10. Take the Long View
Though the world tells us this life is all there is, the Bible says this life is temporary. To take another object lesson from creation, our lives are like the morning dew that appears and vanishes (James 4:14). Our worries might be big, but they need set in the context of the deeper realities of the gospel and a long-view of eternity. The gospel reminds us if we are in Christ (by grace through faith), then our sins are paid, our future is secure, God is for us, and eternity on a new earth will be ours. That means as bad as things can get in this life, they are not ultimate. Even death itself is not ultimate, which is why we celebrate the resurrection on Easter Sunday (1 Cor. 15). Whatever the world can do to me, whatever trials I face, whatever worries confront me, I have a foundation underneath my feet through the gospel.

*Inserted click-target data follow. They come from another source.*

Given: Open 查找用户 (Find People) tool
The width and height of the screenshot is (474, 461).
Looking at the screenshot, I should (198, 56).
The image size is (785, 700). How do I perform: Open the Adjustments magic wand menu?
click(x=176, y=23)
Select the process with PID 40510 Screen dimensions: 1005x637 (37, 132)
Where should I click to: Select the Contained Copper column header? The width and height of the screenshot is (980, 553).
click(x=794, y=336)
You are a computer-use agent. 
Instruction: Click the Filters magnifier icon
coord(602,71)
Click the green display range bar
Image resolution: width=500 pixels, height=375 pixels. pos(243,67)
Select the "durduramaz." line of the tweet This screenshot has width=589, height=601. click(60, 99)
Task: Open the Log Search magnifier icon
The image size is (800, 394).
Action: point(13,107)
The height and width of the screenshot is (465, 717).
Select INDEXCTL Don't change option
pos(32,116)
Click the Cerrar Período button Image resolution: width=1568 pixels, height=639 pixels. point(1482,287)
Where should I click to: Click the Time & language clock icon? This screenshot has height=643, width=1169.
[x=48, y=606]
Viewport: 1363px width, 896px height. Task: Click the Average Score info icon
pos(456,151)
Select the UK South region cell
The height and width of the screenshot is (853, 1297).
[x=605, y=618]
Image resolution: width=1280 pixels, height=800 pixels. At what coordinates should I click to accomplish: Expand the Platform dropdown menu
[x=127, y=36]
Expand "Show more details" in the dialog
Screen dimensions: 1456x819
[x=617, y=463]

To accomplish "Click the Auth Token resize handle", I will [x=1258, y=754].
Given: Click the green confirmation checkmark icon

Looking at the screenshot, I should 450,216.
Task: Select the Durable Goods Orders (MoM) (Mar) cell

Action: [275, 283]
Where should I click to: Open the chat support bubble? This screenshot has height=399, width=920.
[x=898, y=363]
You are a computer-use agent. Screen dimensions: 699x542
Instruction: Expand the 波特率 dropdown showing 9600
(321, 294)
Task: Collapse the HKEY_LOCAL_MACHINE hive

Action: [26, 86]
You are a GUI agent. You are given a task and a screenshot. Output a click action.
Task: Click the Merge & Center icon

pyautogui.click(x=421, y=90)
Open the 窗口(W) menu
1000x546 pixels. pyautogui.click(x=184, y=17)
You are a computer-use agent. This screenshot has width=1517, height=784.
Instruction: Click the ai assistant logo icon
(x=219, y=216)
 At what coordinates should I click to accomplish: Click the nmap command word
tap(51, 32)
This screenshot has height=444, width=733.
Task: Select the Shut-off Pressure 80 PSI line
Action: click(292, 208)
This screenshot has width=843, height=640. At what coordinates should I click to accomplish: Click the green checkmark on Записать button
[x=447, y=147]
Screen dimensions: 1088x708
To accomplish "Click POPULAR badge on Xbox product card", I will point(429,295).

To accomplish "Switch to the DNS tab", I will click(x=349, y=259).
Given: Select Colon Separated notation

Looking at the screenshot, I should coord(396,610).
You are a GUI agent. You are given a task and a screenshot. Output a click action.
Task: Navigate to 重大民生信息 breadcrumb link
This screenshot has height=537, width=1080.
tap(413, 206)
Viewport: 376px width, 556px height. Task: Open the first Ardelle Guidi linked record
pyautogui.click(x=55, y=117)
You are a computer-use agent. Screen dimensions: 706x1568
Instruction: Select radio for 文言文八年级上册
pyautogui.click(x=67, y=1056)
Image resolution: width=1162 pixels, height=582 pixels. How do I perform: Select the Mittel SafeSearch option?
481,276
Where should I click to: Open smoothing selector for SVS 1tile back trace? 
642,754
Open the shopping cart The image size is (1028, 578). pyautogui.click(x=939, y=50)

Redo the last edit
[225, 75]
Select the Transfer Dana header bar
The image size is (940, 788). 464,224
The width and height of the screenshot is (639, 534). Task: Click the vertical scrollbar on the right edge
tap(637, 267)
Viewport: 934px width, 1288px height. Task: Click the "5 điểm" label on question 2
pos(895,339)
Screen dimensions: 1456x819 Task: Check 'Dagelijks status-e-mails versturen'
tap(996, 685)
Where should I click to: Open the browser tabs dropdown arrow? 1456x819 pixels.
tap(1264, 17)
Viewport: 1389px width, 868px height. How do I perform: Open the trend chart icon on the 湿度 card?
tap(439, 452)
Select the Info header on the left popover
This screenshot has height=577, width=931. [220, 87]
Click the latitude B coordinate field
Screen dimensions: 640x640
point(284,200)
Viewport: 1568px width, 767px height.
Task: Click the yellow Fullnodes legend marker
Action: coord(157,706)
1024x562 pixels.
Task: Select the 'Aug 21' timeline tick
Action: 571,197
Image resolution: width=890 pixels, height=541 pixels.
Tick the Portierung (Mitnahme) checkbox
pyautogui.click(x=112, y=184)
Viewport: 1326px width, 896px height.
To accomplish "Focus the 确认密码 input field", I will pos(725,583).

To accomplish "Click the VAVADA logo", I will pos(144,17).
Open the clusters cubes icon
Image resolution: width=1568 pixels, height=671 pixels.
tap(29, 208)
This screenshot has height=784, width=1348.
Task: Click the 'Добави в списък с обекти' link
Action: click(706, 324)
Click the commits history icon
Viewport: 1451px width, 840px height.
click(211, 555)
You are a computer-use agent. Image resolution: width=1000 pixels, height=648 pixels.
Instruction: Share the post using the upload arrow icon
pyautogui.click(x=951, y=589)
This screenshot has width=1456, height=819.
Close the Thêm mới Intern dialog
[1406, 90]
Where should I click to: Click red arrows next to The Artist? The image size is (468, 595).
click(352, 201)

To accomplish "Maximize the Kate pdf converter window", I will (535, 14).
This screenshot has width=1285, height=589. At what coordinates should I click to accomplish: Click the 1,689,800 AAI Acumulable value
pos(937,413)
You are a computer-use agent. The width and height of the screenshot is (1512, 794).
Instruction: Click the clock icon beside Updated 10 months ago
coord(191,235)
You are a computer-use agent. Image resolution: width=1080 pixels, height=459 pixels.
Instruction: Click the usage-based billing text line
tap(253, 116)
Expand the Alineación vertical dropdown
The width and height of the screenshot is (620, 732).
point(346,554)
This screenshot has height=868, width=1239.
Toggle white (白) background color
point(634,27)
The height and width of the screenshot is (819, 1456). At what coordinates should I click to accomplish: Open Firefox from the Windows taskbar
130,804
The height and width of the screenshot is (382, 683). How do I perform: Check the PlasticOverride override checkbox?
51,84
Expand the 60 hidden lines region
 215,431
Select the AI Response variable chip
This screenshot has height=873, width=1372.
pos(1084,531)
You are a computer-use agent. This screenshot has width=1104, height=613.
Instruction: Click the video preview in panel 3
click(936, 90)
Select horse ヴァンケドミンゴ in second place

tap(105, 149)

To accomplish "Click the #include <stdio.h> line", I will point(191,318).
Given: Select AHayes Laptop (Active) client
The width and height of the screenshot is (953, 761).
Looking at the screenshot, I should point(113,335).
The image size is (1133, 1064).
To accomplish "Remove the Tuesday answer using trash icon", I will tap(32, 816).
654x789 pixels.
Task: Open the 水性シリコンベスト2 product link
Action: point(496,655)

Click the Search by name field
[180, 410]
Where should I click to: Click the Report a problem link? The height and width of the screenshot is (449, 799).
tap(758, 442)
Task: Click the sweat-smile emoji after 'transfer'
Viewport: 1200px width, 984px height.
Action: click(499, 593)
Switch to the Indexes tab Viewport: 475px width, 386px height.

This helps me keep the long-view in mind. Temporary suffering isn’t enjoyable and can be really painful, but Paul (acquainted with great suffering) reminds us it’s no match when compared to eternal glory (Rom. 8:18). My worries often don’t amount to what I think they will, and when I look back, I’m almost embarrassed by how small so many of them are. But even when worries are just as bad as we think, or worse, they are a small part of our life in this temporary, broken world. But our ultimate hope anticipates the day when all will be made right, pain is wiped away, and Eden (paradise) is restored. And not just for a little while, but forever. The happily ever after we all long for will come true one day for those in Christ, and that is what we were made for. In the midst of worries and trials, we need to set our feet on the firm foundation of the gospel and cast our eyes on the long-view of the glorious eternity awaiting us.